→ **TASK INPUT**:
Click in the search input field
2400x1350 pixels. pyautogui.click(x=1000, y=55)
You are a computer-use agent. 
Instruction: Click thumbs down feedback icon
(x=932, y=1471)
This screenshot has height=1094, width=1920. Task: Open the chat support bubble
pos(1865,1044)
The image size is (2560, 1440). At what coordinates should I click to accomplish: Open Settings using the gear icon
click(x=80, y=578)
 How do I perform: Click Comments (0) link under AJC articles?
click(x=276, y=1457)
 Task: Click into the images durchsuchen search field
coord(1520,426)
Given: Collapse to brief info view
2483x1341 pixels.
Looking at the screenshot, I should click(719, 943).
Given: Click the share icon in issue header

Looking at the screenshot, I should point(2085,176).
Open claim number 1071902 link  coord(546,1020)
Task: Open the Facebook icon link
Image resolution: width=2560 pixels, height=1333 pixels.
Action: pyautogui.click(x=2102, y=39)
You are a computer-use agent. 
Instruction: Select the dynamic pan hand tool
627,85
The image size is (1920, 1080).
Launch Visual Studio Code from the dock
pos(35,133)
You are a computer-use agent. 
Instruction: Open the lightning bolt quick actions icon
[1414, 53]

→ **PROBLEM TO SOLVE**:
Your task is to reproduce exactly the lines that begin with the one containing "Instruction: Select the dynamic pan hand tool" and continue to the end of the data, both ends included.

→ **REPLY TO THE TASK**:
Instruction: Select the dynamic pan hand tool
627,85
The image size is (1920, 1080).
Launch Visual Studio Code from the dock
pos(35,133)
You are a computer-use agent. 
Instruction: Open the lightning bolt quick actions icon
[1414, 53]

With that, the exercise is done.